Glenn Ligon: Interesting. I think that's a good characterization of myself personally, but it's hard for me to see that in the work, though I know it must be there because it feels true to who I am and I feel like the work is not so divorced in most cases from who I imagine myself to be.

My brother and I grew up in the South Bronx and my mother sent us to a private school from first grade onwards. It was mostly white kids, and she would say things like, "White people aren't everything." So in my head when you were talking, I was thinking, "The white art world wasn't everything." There were always other art worlds, and there still are.

Part of what has been interesting to me over the past couple of years is to think about how those other art worlds function. David Hammonds was showing in the Brockman Gallery in LA in 1975, and that was a Black-owned gallery with a Black constituency. Now, I didn't say he made any money, but there were other art worlds. But at the time that I got out of school and was trying to show a bit like that, I think I was a bit myopic and thought, "Oh, there is only one art world and all those galleries are in Soho." It's like, okay, Basquiat has a gallery. Nobody else, but let's see if we can break that shit open.

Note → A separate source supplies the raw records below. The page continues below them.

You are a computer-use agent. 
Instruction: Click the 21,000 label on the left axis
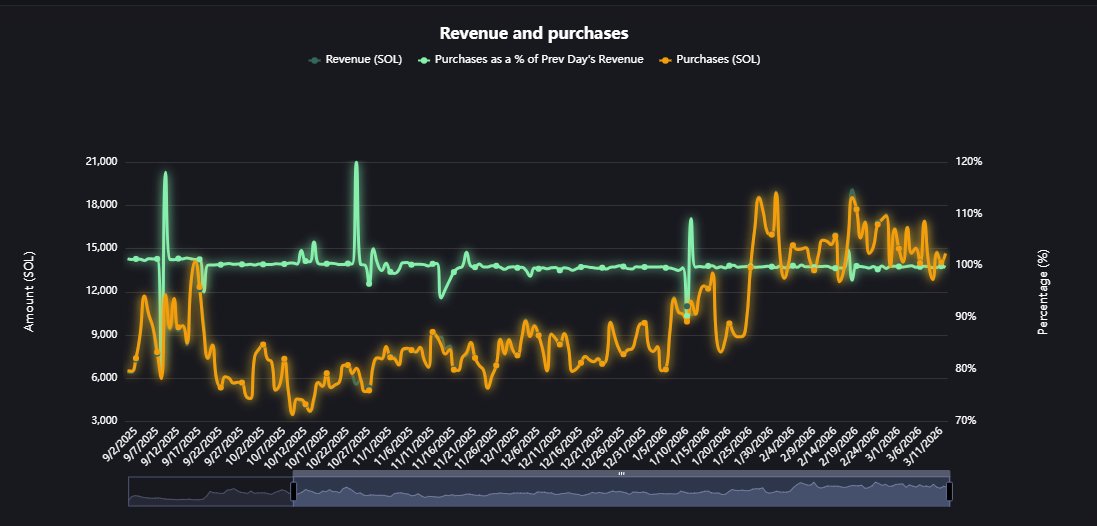(103, 162)
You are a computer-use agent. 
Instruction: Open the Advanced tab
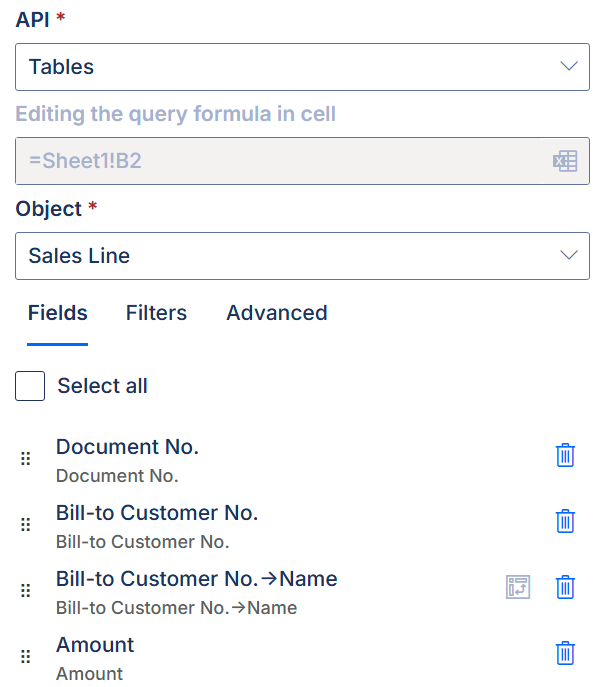pos(277,313)
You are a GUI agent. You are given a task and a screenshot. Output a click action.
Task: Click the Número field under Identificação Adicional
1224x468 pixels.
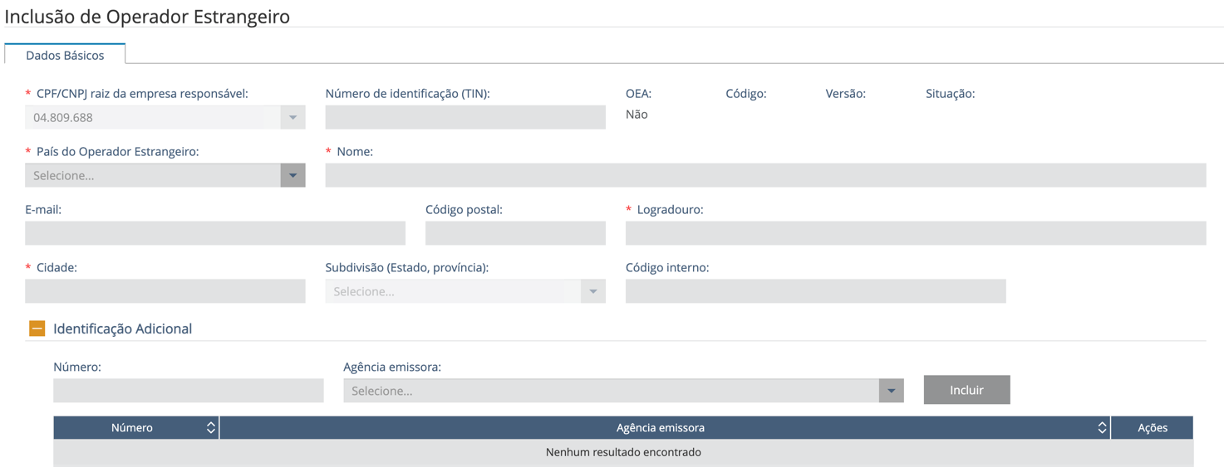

I remember when I first joined Max Protetch Gallery — this was '91, '92 — and people saying to me, "Oh, you're the first, " like Jackie Robinson. And I was the first kind of, but a lot of people were like that. Lorna Simpson, you're the first in that gallery. So there was that breaking open, but you had to be a bit skeptical, I guess, because it felt like it could all be taken away, very Adrian Piper-like. Everything will be taken away, including this spotlight moment, because we've had examples of that. Artists that we celebrate now — Sam Gilliam, Jack Whitten — they had lobby shows at the Whitney Museum in the seventies and then boof, you didn't hear from them, commercially, museum-wise, for 30 years.